The schoolgirls scrambled into their togs among the sand dune tussock grass and sprinted down the beach into a calm sea with gently breaking waves.

There’s more wildlife than people traffic on Dunedin’s notorious Allans Beach. Photo / Dunedin NZ
But Allans Beach is as treacherous as it is inviting. It’s moody, and can turn on you. And it did. One of the trademark swells swept along the beach. “I had my back to it – I didn’t see it coming,” Win said. “One minute calm, next a huge rogue wave and undertow.” Suddenly Win and 12 of her colleagues were floundering out of their depth, in a panic, in a wild surf.
‘Shoved my bum’
“The breakers kept coming – they’d pick me up, roll me in a ball and dump me. I’d come up in a trough.” One huge wave just gone, another one coming. “I could only see walls of water, spume, the sky. Couldn’t see land. I didn’t know where I was,” Win said.

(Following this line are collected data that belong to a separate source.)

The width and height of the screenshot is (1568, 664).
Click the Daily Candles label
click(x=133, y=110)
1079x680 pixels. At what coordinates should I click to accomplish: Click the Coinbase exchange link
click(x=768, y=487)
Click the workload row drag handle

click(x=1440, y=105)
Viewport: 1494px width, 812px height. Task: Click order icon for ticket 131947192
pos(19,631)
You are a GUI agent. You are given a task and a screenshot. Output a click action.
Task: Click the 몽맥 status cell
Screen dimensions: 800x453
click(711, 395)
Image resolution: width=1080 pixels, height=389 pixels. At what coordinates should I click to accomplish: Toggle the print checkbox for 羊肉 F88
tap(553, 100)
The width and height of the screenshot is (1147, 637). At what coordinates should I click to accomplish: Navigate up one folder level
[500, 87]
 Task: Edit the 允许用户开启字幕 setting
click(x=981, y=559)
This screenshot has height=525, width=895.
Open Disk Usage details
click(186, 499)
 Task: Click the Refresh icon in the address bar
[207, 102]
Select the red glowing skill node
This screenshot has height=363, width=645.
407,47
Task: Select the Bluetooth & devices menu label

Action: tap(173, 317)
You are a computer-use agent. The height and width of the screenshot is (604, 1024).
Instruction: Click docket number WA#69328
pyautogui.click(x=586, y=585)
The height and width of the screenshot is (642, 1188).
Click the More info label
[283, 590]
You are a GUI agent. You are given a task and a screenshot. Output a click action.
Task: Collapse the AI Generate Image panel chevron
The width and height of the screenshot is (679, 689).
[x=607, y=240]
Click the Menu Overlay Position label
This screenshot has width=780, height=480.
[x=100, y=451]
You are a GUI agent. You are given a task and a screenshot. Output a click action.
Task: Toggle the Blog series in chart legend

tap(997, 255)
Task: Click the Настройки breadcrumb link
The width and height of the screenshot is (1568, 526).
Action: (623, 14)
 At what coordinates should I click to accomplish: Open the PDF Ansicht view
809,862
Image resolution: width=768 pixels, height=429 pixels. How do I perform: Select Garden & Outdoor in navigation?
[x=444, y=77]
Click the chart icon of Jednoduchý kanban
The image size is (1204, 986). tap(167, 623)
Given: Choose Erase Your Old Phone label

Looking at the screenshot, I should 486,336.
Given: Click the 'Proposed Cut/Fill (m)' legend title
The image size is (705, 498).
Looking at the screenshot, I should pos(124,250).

She was well served by her upbringing. The strong swimmer knew breakers and could body surf from her family’s daytrips to Raglan from their farm at Knewstead near Hamiton. She was equipped to survive.
“I didn’t have time to be afraid, or think of dying. I was too busy,” Win said. “But these Dunedin monsters…I had never experienced anything like that before.”
She had a drill, a procedure to cope in such a crisis. Mouth closed, head down, arms outstretched trying to surf away from the rolling demons. Because they were after her. “I tumbled every which way. Then miraculously I’d pop to the surface in time to take a breath before another wave smashed on top of me.”
Then the heroine, sports mistress Miss Bembridge emerged from the churning surf. “She gave me a big shove on my bum, towards shore I presumed. And yelled at me to ‘keep going, keep going’. She was so encouraging.” Then Miss Bainbridge was gone. She had other lives to save.
Win’s most enduring memory was time. “Was I in the surf for five minutes or half an hour? I have no idea. It just seemed like a very long time”
Then a toe touched sand. “My God, what a relief! I had made it.”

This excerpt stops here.